Acupuncture derives from traditional Chinese medicine. Acupuncture involves fine needle insertions at "classical points" along the body described as meridia. In traditional Chinese medicine, the meridia are believed to follow patterns of energy flow in the patient’s body called Qi. In terms of Western medicines explanation of the benefits of acupuncture, it may be that these well-placed needles can cause the release of certain natural neuropeptides/enkephalins, beta-endorphins, etc. that may then bind to opioid receptors in the central nervous system. Opioid receptors are at nerve endings that respond to pain-reducing medications like morphine, and they act to decrease pain. It may also be that peripheral sensory stimulation, as occurs in acupuncture, may activate nerve pathways that modulate and hopefully decrease a patient's awareness of pain. There are different kinds of acupuncture - some using electrostimulation. Electrostimulation acupuncture may also work like TENS units - electrically stimulating nerve fibers that then block or inhibit pain signals from being carried to the brain. If the pain signal is inhibited, it cannot be consciously perceived.

Botox is a distillation of botulism toxin, which is a neurotoxin. Botox injection involves careful injection of dilute Botox toxin into areas of the forehead and the back of the head and neck which then cause some chemical denervation that temporarily alleviates over-contraction of some muscles and may alleviate tension-type headaches and even migraine. There are several theories why Botox may help migraine, including the theory that it may block nerves that then carry pain messages to the brain or may, in fact, even block certain chemicals that then contribute to migraine. Again, this is a treatment that is not yet FDA approved for headache, but has been found clinically successful in approximately 50% of the patients who try it. It is unfortunately still very expensive and may not work for everyone, and generally, even if effective, needs to be repeated anywhere from three to six months after successful treatment.
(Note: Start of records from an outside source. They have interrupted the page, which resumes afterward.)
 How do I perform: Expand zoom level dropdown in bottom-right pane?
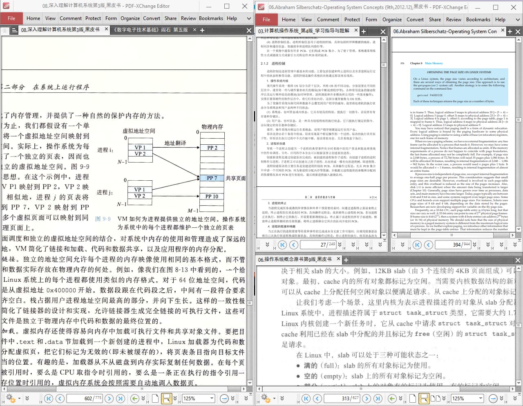tap(481, 398)
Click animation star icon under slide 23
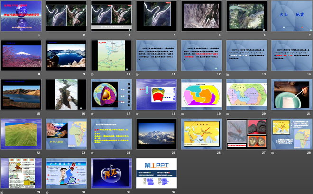The image size is (313, 194). click(48, 153)
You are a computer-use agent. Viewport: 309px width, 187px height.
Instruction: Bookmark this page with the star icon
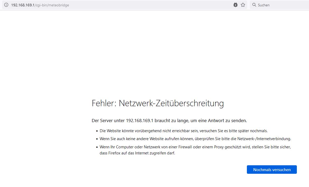[243, 5]
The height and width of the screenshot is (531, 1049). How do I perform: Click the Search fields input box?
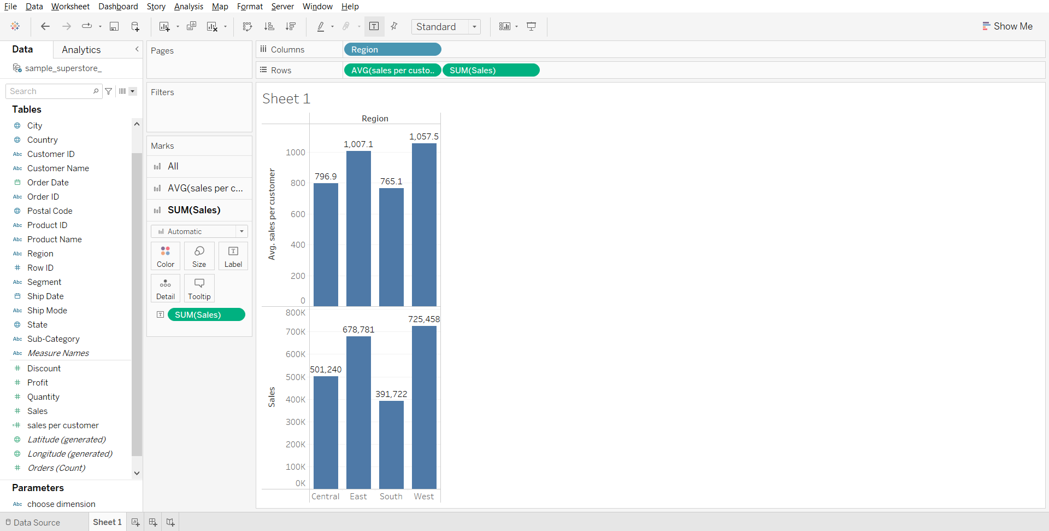50,91
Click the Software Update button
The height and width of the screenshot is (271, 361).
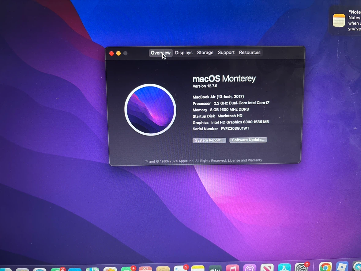[248, 140]
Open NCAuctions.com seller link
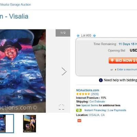Screen dimensions: 137x137 coord(88,90)
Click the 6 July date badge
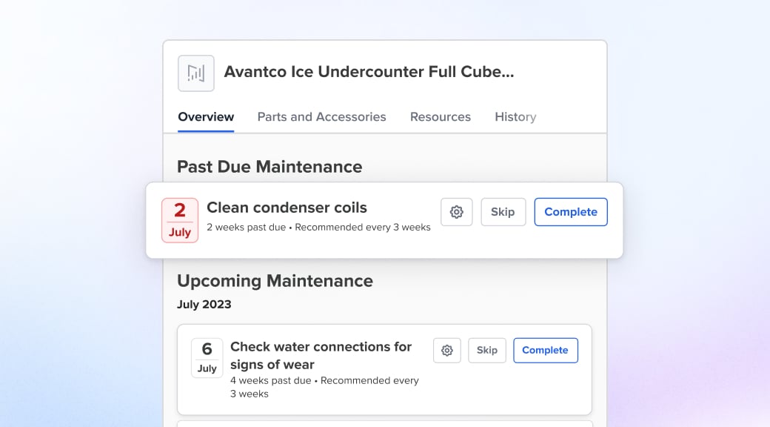 207,358
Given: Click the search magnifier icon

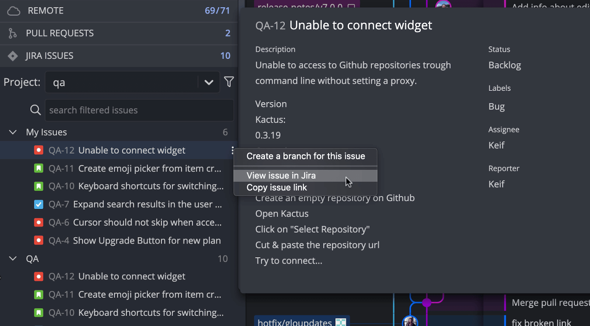Looking at the screenshot, I should click(35, 110).
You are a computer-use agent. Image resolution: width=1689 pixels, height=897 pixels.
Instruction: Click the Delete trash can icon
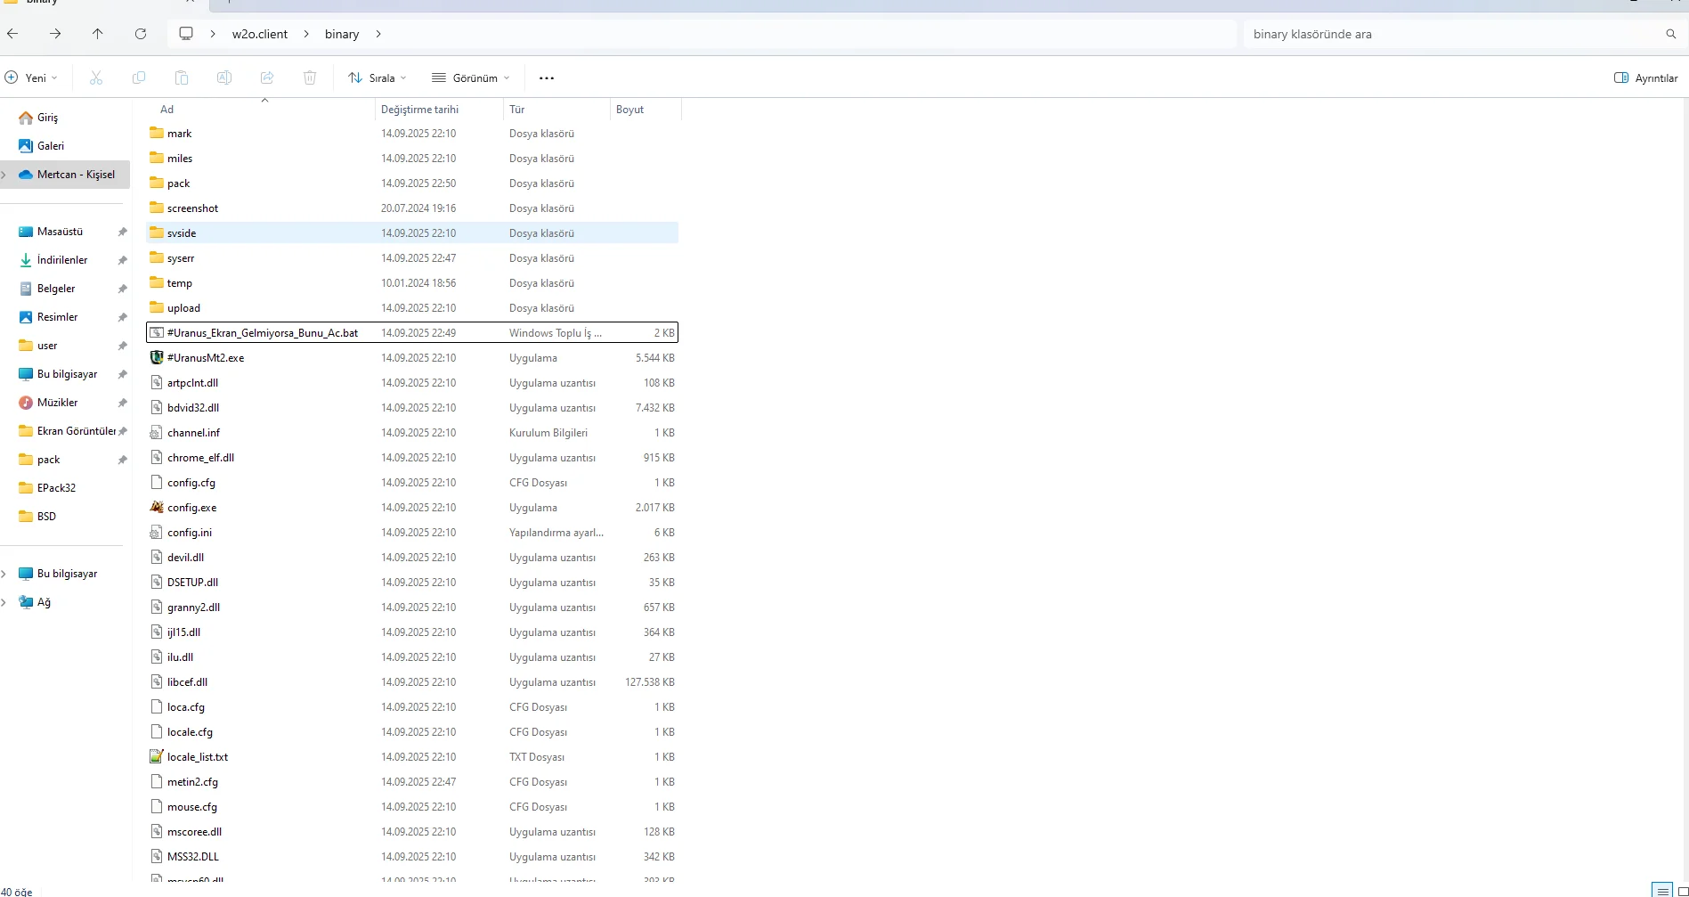[310, 78]
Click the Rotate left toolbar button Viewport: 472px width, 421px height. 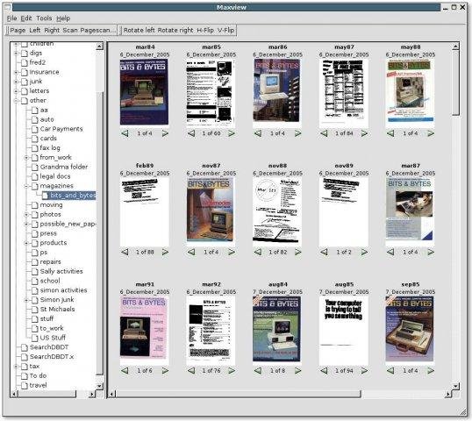click(x=139, y=30)
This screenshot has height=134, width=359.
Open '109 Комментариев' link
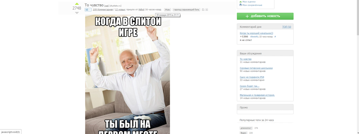[103, 10]
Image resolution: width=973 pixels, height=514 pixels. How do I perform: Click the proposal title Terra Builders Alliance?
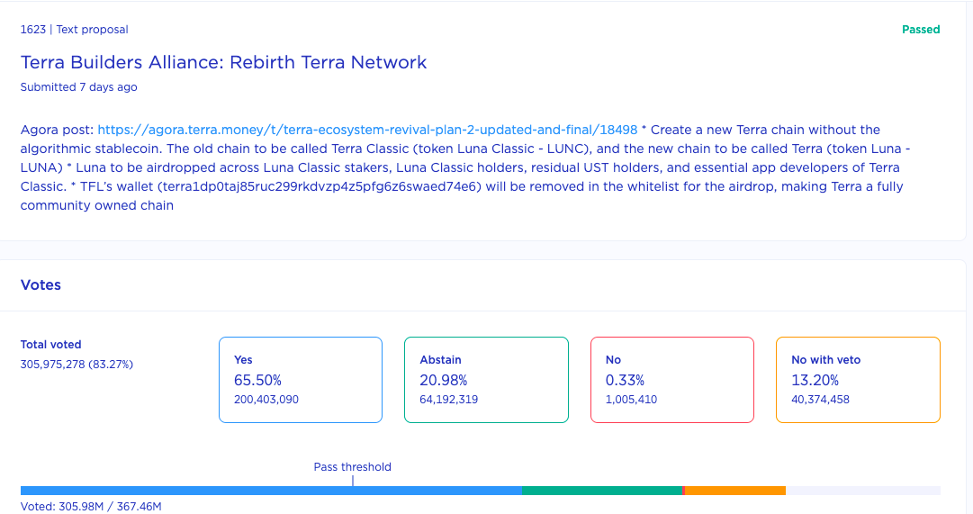(x=223, y=62)
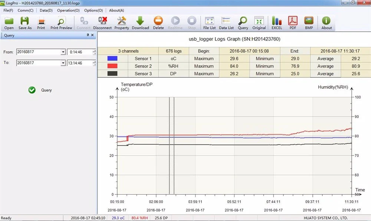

The Lidoderm patch is an adhesive bandage-type of patch that is impregnated with 5% lidocaine. This is topically absorbed and currently approved for pain from herpes zoster or shingles. It may be useful in alleviating or lessening pain of migraines in patients who experience their pain under smooth skin areas such as on the forehead, around the cheek or in the neck. Since the bandage does not adhere to hair-covered areas, it will not work in patients who experience most of their pain under their scalp or under an area of hair. The bandage may be worn up to 12 hours a day and may be useful as an adjunct, when patients do not want to take oral medication. There are minimal side effects, if any. It is non-sedating and may be worth trying in the patient who needs another alternative treatment for their head pain. Again, this is not FDA approved and may be very expensive if not covered by insurance.

In summary, although it is difficult to adequately study alternative headache treatment in controlled double-blind studies, some of these treatments are anecdotally successful in helping some headache patients.